▶ [Aim of the exercise]:
Put the material from the line with "Output the (X, Y)" up to and including the last line of the material into a Markdown table with two columns, Row and Text, numbering each line and skipping blank ones. Leave the pictures out of the answer.

▶ [Information provided]:
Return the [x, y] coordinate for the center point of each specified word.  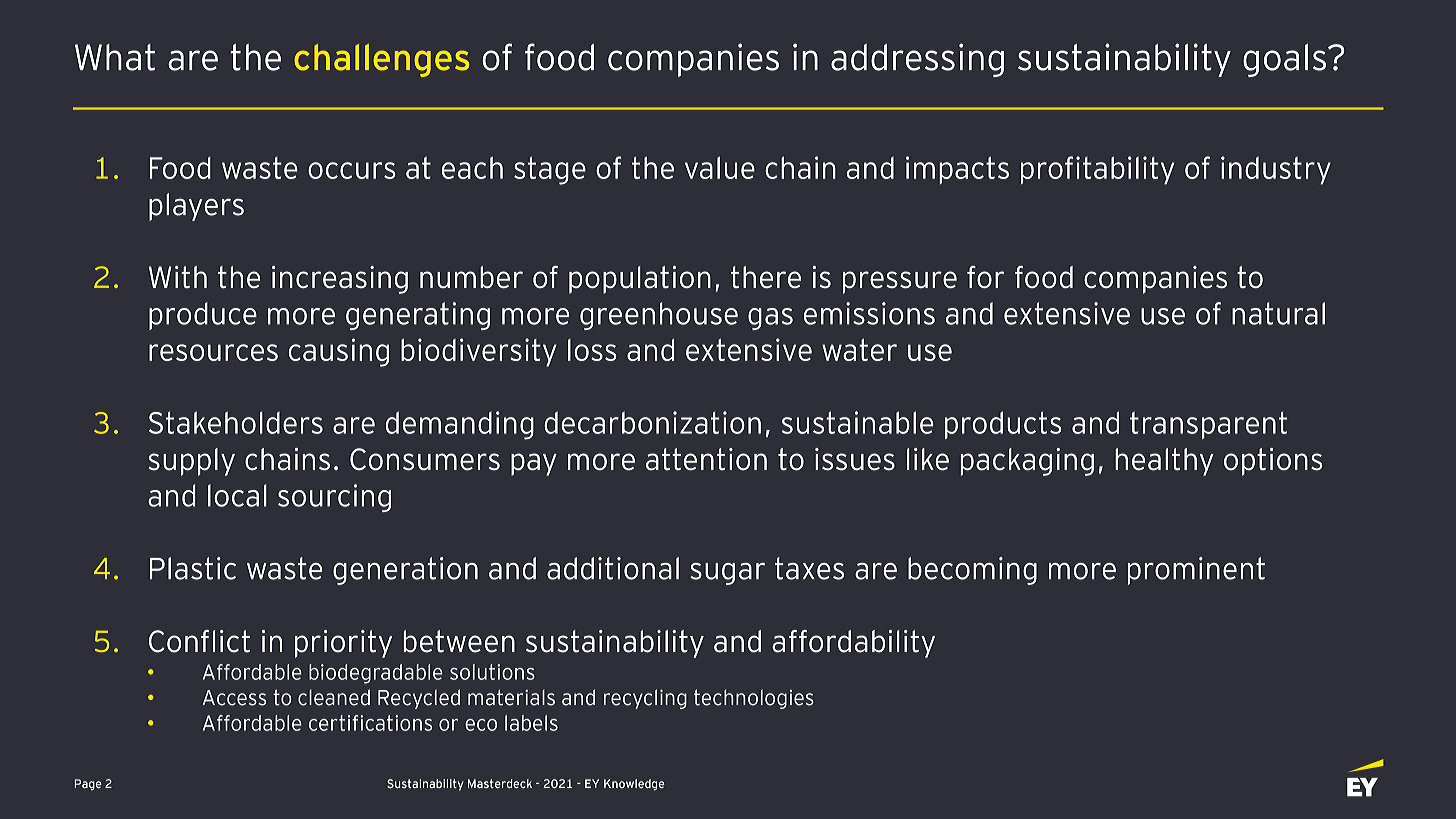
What [115, 57]
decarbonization [653, 422]
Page [88, 785]
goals [1284, 60]
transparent [1208, 425]
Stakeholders [236, 422]
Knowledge [634, 785]
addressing [917, 60]
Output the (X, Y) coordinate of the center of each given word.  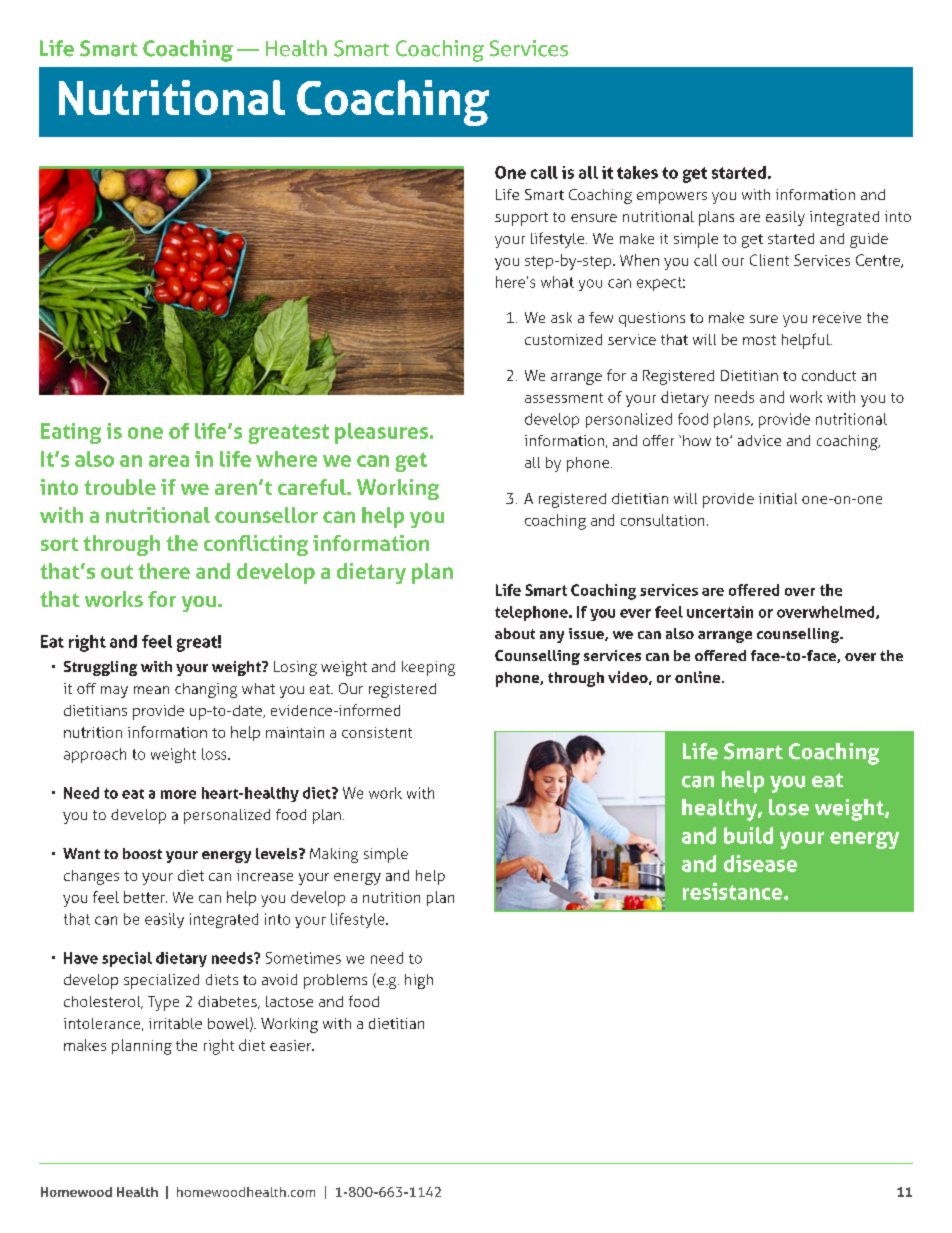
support (521, 219)
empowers (672, 198)
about (515, 633)
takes (637, 172)
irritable (175, 1023)
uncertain (720, 612)
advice (759, 440)
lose (789, 807)
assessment (564, 398)
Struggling (100, 668)
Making (334, 855)
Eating (71, 433)
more (178, 794)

▶ [Problem solution]:
| Row | Text |
|---|---|
| 1 | Output the (X, Y) coordinate of the center of each given word.   |
| 2 | support (521, 219) |
| 3 | empowers (672, 198) |
| 4 | about (515, 633) |
| 5 | takes (637, 172) |
| 6 | irritable (175, 1023) |
| 7 | uncertain (720, 612) |
| 8 | advice (759, 440) |
| 9 | lose (789, 807) |
| 10 | assessment (564, 398) |
| 11 | Struggling (100, 668) |
| 12 | Making (334, 855) |
| 13 | Eating (71, 433) |
| 14 | more (178, 794) |